Basic Bread Recipe

Fascination “Bread”! Bread is life and the preparation is magic! I always love to see how the dough is rising and how it grows while baking! I love baking bread so much, that I could stay days in experimenting and baking again and again; if possible in the wooden oven. This is a wonder, which occurs every time I make my dough!

How to knead dough ad how to give the shape to the loaf is something that need to learned and some exercise is needed. I strongly recommend to check the internet and look at videos about this topic.

In this post I give you a simply basic recipe, you should try to follow this and then make your variations.

During the past 2 years I started to make bread with sourdough (100 % hydration aka same quantity of flour and water in the culture), but this does not mean that sourdough recipes cannot be converted in recipes for commercial yeast. Keep in mind: you may substitute “1/2 cup sourdough starter” simply with “1/3 cup flour, 1/4 cup water and 1 teaspoon yeast (instant, dried or fresh)” and it works perfectly! The rising time will be different: wild yeast (sourdough) is usually slower, but this is only a question of planning and experience.

For standardized baking recipes the exactly amount of the ingredients is required and for this reason the weight of the ingredients is an important factor, but if you do not have the possibility to check the weigh or you need simply a quick recipe, this goes very well and I made very good experiences with this.

In my case 1 cup = 220 ml water and 1 cup = 125 – 130 g all-purpose flour (I checked the weight); the weight of the flour depends on the kind of the flour and the adsorption of water is different.  This dough should not to be too wet (about 60% hydration), for this, I can work this independently of the kind of flour and I seldom need to add more flour or liquid.

I change the kind of flour to my need and inspiration, I can remember the great whole-wheat flour I used in Norway was excellent, but also the mixed grains flour I bought in Italy was superb!

I you need a smaller amount of dough, the simplest way is to use a smaller cup or a glass and I reduce the amount of the needed yeast.

If I know that the flour I will use for the second rising is “heavy” lot of grains and maybe seed, I prefer to use plain white flour for the first rising.

Variations for the dough:

It’s in the mixture for the second rising where I mostly add other ingredients; these may be savory but also sweet or even sugar if I want to make brioches!  Here a few examples: olives, herbs, chopped sun dried tomatoes, nuts, sunflower seeds, dried figs, candied orange zest…

Variation for the filling:

This recipe can be also used for filled breads, e.g.
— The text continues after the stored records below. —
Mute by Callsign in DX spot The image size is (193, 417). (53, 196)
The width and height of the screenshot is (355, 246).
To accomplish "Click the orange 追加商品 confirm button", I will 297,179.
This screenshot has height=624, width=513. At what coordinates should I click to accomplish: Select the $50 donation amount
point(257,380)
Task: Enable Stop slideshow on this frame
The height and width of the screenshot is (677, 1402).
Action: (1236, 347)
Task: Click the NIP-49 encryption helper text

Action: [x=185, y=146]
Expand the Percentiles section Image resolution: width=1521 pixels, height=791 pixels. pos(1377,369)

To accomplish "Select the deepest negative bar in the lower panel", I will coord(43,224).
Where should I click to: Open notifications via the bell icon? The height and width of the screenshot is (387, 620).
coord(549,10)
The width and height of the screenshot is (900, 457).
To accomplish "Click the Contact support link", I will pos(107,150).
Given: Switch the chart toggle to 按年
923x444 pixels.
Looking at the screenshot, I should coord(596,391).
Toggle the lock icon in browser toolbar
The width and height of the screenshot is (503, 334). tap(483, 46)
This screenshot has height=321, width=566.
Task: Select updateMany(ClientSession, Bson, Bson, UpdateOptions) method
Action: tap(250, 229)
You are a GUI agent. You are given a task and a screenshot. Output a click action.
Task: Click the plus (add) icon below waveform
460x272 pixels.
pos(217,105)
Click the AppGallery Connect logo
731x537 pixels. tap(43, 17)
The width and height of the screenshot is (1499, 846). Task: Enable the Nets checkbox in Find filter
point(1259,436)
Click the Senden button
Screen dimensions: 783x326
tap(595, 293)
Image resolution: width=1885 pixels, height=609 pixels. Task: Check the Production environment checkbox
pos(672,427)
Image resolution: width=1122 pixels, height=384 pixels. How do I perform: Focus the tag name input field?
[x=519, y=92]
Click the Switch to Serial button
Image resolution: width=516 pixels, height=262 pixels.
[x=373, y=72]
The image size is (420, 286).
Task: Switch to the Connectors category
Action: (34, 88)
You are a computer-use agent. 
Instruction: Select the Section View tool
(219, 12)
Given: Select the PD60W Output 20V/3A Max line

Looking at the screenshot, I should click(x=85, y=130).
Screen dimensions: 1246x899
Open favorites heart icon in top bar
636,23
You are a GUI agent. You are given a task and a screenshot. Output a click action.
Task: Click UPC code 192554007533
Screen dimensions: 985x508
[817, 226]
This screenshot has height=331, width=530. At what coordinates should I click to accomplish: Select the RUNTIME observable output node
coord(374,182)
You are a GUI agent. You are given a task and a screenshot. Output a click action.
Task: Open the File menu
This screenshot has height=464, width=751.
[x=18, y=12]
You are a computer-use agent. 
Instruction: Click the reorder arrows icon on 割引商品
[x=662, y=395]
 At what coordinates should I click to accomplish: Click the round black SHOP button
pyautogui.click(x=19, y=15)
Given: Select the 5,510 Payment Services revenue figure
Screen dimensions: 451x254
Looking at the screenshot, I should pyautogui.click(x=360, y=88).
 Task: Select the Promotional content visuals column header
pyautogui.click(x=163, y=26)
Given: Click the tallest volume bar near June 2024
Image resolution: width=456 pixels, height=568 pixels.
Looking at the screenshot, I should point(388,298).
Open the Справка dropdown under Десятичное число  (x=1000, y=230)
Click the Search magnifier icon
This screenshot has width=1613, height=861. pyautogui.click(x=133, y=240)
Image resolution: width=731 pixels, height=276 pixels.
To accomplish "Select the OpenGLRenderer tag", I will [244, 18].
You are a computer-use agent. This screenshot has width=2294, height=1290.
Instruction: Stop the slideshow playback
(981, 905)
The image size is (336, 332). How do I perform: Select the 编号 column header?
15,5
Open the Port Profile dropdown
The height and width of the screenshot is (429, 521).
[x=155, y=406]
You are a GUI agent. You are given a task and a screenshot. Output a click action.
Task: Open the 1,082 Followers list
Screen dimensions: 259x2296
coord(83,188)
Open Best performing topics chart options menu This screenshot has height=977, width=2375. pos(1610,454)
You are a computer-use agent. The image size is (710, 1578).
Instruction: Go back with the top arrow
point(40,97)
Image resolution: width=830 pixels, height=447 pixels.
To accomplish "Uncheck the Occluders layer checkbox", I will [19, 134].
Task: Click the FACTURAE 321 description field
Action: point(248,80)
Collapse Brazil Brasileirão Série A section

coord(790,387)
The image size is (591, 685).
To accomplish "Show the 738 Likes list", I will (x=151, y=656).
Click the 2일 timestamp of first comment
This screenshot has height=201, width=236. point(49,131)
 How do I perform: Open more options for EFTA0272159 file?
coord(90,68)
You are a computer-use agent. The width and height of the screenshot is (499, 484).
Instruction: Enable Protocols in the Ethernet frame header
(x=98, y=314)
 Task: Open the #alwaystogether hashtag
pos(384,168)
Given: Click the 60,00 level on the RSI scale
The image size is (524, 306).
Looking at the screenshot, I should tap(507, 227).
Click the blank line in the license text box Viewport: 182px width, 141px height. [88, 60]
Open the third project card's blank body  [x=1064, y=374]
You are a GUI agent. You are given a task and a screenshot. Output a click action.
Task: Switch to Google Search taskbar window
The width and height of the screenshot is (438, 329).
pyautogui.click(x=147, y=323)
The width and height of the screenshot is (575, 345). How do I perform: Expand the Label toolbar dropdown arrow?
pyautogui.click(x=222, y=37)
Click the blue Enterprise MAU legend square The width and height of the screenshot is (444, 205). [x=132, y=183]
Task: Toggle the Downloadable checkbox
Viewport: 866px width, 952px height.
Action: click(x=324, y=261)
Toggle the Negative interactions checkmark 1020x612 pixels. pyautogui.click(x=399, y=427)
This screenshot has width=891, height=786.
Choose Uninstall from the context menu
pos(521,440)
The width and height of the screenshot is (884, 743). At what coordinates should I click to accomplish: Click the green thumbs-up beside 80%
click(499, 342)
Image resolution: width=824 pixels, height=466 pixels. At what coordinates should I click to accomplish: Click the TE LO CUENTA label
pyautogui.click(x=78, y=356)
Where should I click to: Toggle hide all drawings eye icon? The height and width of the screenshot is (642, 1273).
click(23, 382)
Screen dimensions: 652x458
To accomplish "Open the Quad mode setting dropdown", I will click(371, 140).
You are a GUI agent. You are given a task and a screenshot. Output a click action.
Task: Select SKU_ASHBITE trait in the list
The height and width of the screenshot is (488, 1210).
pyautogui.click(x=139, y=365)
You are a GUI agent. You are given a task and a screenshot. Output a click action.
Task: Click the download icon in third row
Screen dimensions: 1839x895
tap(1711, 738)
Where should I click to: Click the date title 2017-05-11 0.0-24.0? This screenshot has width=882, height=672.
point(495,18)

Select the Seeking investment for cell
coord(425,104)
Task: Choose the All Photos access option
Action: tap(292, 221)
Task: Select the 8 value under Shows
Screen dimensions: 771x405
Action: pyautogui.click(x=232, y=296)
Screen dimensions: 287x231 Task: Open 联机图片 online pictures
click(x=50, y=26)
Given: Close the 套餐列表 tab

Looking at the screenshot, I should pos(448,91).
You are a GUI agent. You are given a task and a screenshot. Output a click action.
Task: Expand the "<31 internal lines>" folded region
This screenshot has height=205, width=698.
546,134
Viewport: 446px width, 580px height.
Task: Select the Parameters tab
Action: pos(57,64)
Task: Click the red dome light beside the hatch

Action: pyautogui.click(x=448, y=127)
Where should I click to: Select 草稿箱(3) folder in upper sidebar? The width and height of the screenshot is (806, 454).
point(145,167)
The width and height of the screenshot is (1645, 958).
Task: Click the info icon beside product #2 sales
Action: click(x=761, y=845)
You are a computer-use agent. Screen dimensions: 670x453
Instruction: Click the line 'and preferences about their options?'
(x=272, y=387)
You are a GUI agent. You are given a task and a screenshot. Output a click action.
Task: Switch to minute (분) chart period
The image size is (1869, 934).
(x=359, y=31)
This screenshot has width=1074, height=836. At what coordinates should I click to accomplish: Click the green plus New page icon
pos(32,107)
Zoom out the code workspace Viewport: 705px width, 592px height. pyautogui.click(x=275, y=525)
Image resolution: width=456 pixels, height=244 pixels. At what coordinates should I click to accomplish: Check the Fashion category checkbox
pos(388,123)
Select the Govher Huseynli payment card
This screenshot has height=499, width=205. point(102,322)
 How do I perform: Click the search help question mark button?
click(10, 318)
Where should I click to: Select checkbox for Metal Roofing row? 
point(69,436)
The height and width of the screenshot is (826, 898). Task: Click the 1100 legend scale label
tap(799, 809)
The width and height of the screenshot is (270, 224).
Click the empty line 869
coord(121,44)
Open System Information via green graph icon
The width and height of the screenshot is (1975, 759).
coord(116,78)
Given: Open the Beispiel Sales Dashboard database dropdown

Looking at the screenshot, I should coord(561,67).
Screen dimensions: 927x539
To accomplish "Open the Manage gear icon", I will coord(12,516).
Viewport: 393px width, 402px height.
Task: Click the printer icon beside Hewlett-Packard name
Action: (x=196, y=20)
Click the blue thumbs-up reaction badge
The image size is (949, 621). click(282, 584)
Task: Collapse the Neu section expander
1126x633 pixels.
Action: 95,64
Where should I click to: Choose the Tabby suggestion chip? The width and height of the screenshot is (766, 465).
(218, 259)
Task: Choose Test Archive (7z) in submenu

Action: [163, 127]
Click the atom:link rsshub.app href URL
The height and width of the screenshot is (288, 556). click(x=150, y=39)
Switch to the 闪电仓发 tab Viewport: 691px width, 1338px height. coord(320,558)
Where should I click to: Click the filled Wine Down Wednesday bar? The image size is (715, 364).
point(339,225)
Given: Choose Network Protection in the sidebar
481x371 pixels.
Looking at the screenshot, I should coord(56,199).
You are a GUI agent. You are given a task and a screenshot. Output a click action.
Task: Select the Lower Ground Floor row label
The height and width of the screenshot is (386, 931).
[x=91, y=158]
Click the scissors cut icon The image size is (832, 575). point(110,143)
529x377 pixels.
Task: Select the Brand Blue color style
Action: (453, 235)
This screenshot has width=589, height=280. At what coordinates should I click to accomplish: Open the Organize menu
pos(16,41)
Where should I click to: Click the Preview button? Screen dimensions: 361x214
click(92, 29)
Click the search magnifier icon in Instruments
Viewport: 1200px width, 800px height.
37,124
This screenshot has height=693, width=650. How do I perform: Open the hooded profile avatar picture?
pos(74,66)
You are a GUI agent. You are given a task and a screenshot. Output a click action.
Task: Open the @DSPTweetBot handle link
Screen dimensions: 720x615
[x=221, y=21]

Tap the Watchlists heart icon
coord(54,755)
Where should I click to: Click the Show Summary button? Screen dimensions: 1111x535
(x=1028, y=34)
Turkish “pides”; during our holiday in Norway, we filled the bread simply with canned tuna fish mixed with pesto (+salt/pepper).

Variation for the topping:

The easiest way is simply to dust the loaf with flour and make some cuts (aka scoring the bread), but nice results can be get sprinkling some seed , brushing with water, milk or oil for a focaccia after flatting the bread making holes and sprinkling them with water, salt and rosemary.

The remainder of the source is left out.